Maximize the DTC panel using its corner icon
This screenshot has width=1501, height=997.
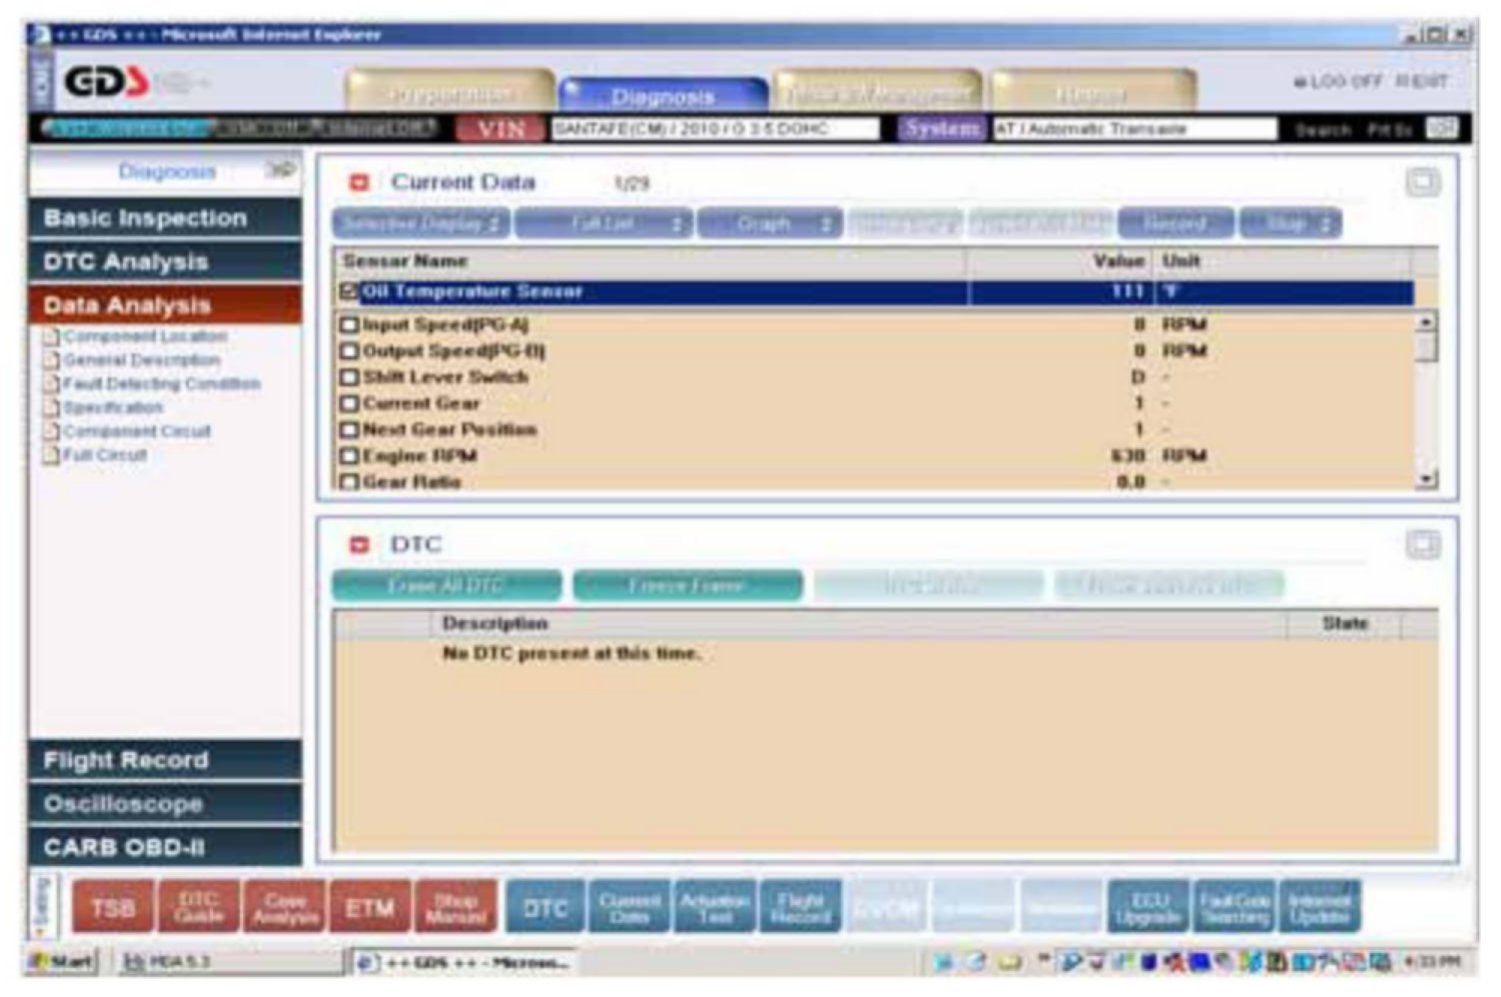[x=1422, y=545]
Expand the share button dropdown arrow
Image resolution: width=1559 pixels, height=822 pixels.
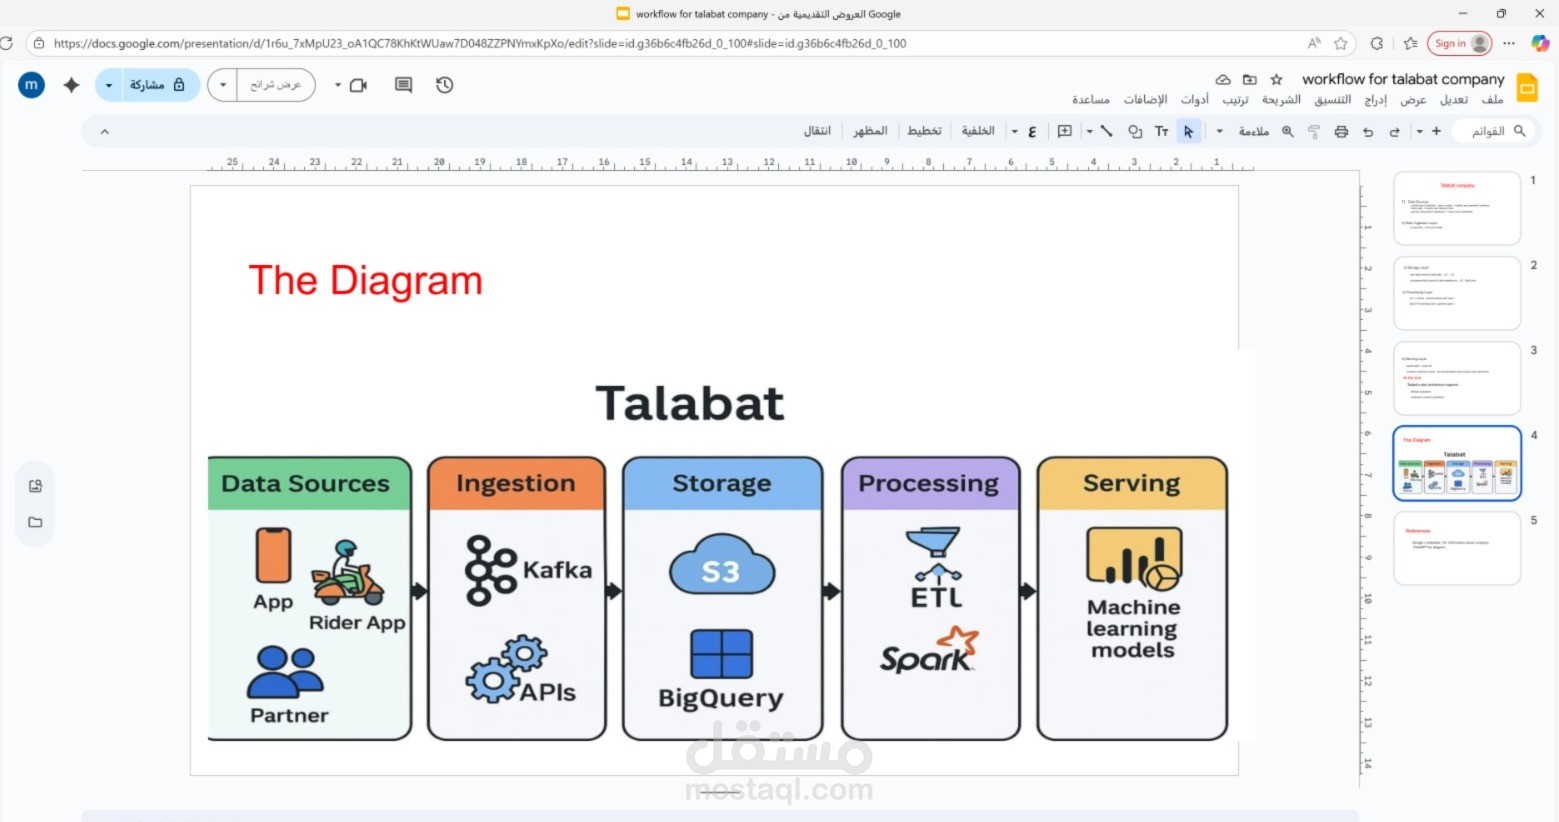tap(109, 85)
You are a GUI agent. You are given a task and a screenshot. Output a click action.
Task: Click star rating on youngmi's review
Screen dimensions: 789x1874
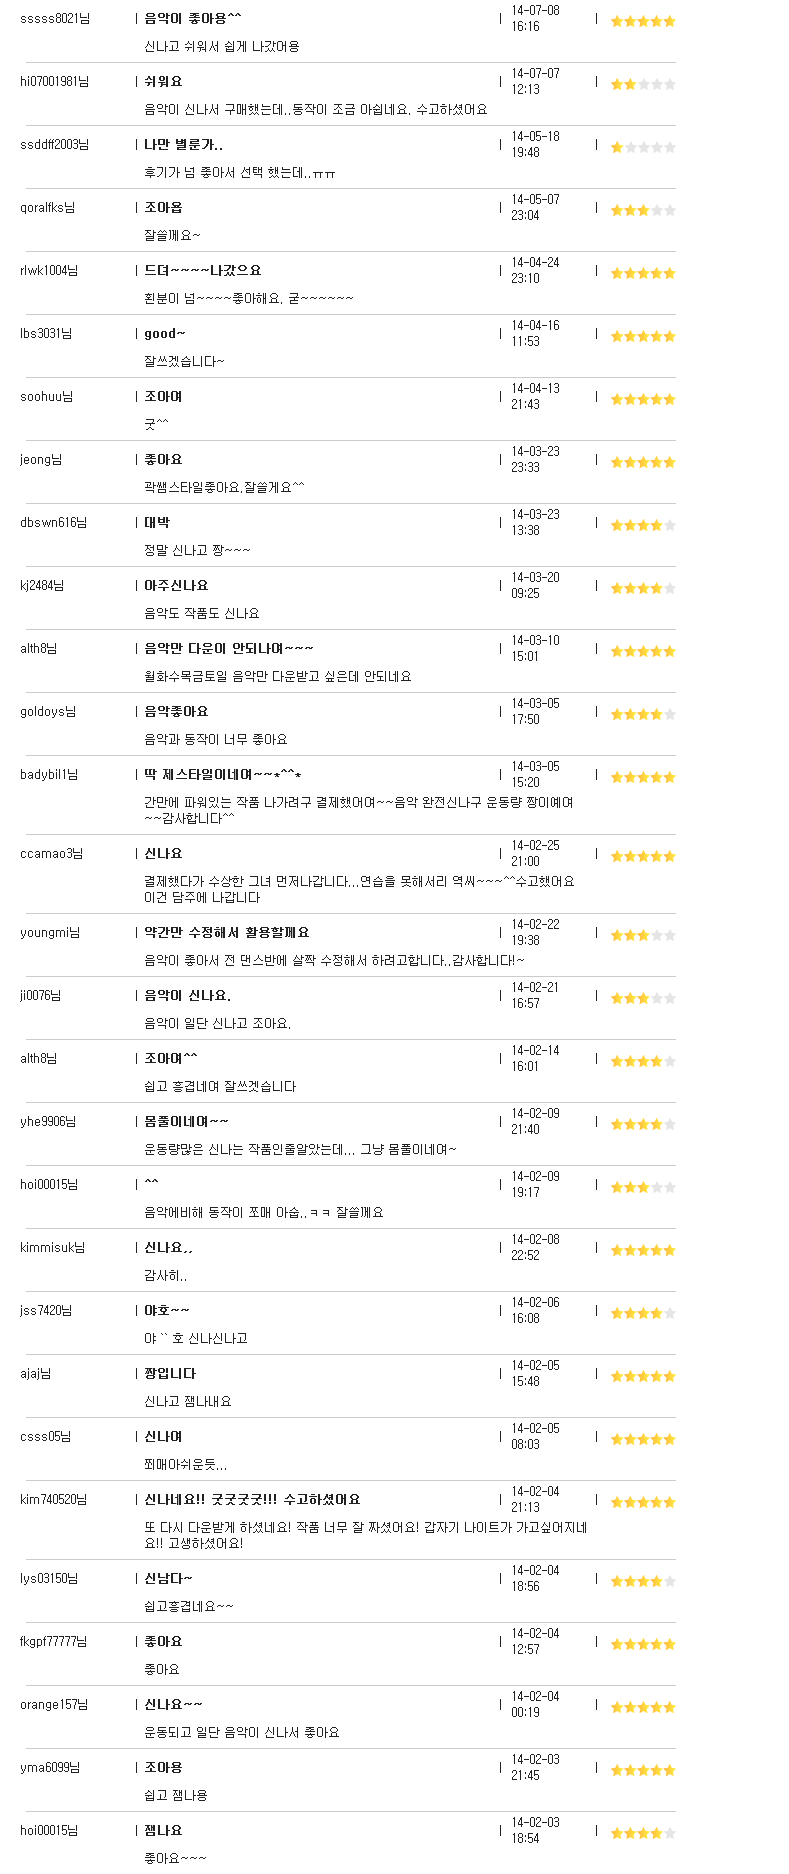(x=643, y=935)
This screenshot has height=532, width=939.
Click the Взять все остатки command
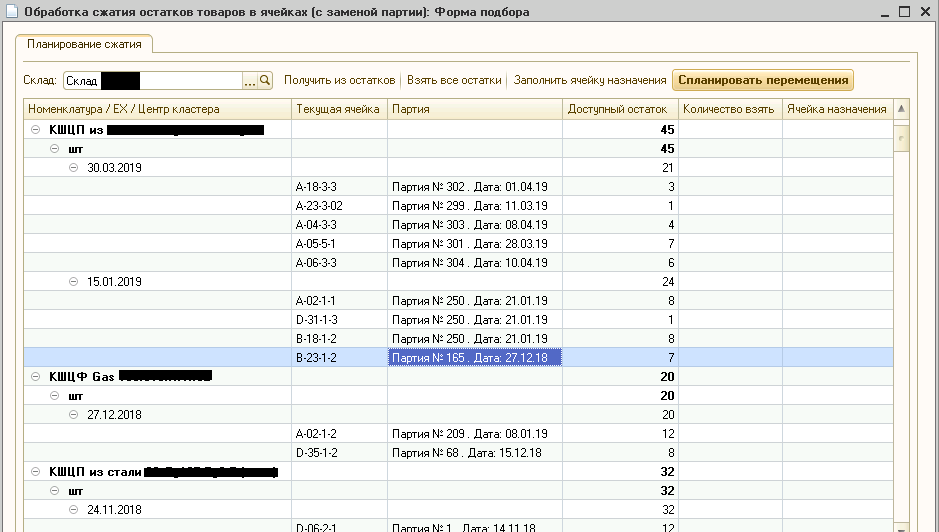click(x=453, y=80)
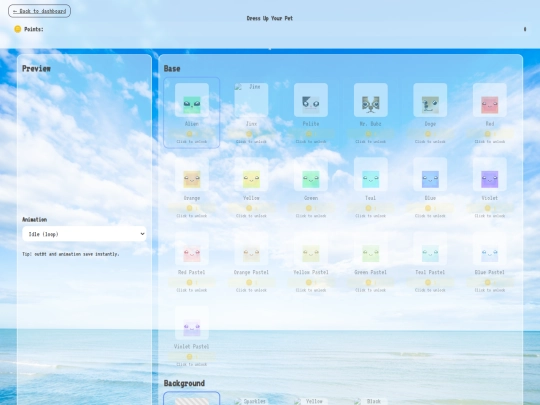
══════════════════════════════
Exercise prompt: Word for word, restate the whole listing and drop the images.

Output for this exercise:
Maximize the DTC panel using its corner icon
This screenshot has width=1501, height=997.
[x=1422, y=545]
Expand the share button dropdown arrow
Image resolution: width=1559 pixels, height=822 pixels.
tap(109, 85)
You are a GUI agent. You are given a task and a screenshot. Output a click action.
Task: Click star rating on youngmi's review
Screen dimensions: 789x1874
(x=643, y=935)
This screenshot has height=532, width=939.
Click the Взять все остатки command
click(x=453, y=80)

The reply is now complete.